[Records from a data collection]
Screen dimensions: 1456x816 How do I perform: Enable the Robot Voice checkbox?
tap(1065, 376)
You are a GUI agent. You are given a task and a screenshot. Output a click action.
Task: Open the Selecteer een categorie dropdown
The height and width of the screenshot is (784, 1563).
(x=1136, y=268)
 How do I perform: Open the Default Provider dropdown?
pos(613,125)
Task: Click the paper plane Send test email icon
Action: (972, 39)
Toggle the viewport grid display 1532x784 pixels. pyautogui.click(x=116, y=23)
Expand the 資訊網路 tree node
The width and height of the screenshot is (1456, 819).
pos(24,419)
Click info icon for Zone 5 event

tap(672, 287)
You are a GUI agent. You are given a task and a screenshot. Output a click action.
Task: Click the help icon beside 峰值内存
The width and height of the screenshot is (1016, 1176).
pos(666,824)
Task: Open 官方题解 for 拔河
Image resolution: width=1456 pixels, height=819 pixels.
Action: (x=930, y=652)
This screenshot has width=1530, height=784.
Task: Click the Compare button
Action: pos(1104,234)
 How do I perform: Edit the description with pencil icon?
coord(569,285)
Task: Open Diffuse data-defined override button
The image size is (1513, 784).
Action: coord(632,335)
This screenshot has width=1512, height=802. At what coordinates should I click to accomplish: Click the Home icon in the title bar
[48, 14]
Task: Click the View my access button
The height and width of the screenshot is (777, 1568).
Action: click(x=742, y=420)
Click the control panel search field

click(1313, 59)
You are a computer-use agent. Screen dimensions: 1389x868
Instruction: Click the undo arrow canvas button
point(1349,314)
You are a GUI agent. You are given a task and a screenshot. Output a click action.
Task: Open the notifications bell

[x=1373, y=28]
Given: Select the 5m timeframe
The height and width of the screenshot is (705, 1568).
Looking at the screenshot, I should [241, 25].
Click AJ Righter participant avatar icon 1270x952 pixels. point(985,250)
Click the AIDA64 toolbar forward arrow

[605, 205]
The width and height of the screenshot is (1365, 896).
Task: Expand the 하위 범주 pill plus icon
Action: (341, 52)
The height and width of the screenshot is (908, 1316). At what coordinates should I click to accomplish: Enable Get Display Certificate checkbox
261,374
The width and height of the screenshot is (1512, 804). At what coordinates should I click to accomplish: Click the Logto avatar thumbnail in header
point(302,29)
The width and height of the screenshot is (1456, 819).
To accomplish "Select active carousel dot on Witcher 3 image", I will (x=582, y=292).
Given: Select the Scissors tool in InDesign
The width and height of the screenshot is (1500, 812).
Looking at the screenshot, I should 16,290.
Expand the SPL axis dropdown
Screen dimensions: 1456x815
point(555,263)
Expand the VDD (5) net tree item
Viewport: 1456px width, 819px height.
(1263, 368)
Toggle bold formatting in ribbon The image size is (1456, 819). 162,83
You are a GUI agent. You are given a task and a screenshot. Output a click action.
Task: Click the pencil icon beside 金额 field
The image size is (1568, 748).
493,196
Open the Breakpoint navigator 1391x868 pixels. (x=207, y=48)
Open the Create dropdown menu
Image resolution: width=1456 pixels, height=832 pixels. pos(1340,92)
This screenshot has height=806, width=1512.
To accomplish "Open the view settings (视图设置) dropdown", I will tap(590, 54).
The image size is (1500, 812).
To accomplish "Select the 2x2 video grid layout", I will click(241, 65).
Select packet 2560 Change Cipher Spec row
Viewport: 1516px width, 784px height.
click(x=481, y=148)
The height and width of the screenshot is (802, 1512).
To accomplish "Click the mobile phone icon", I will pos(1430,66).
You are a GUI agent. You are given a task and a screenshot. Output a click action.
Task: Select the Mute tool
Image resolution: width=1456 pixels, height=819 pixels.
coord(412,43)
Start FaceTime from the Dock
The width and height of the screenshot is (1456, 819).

▶ What is expected
What is needed is every line of the records that contains the word "beside".

▶ Solution to this exercise
Task: Click the help icon beside 峰值内存
Task: Click the pencil icon beside 金额 field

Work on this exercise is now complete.